> Work task:
In your copy, reproduce the entries exactly as they are, minus the images.

> Exercise data:
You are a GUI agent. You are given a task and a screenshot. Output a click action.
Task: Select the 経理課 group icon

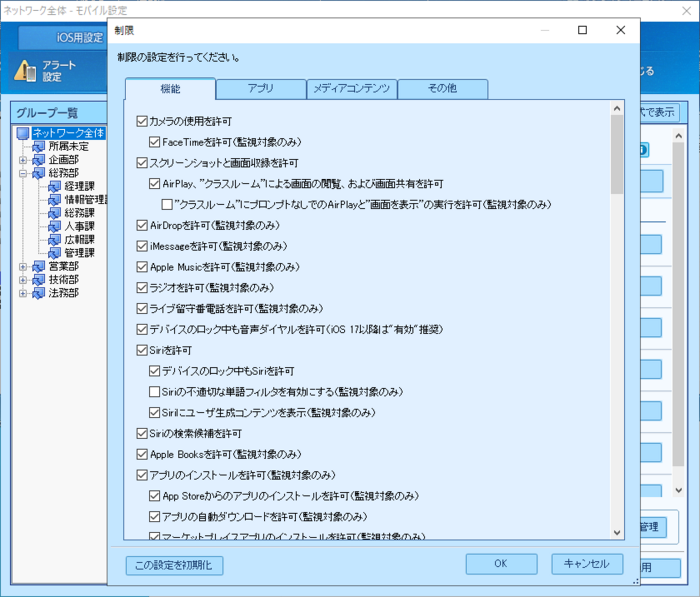pyautogui.click(x=55, y=186)
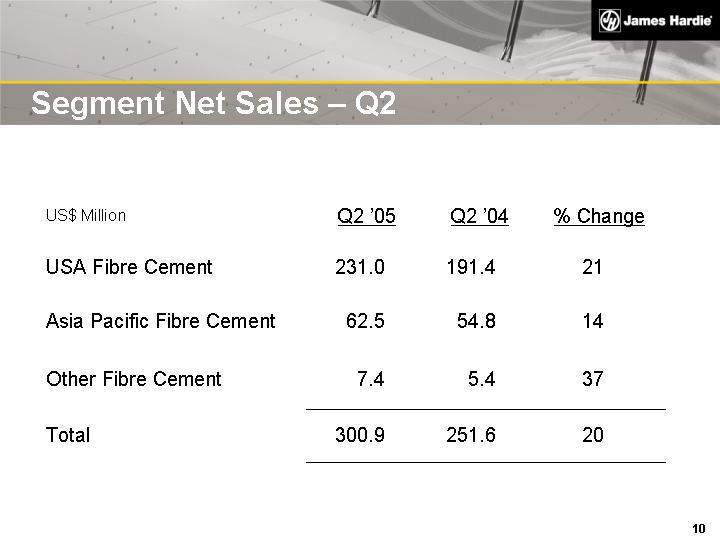720x540 pixels.
Task: Click the 5.4 value
Action: (482, 379)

> Response to the exercise:
You are a GUI agent. You are given a task and a screenshot. Output a click action.
Task: Select the 経理課 group icon

pyautogui.click(x=55, y=186)
720x540 pixels.
Task: Click the 5.4 value
Action: (482, 379)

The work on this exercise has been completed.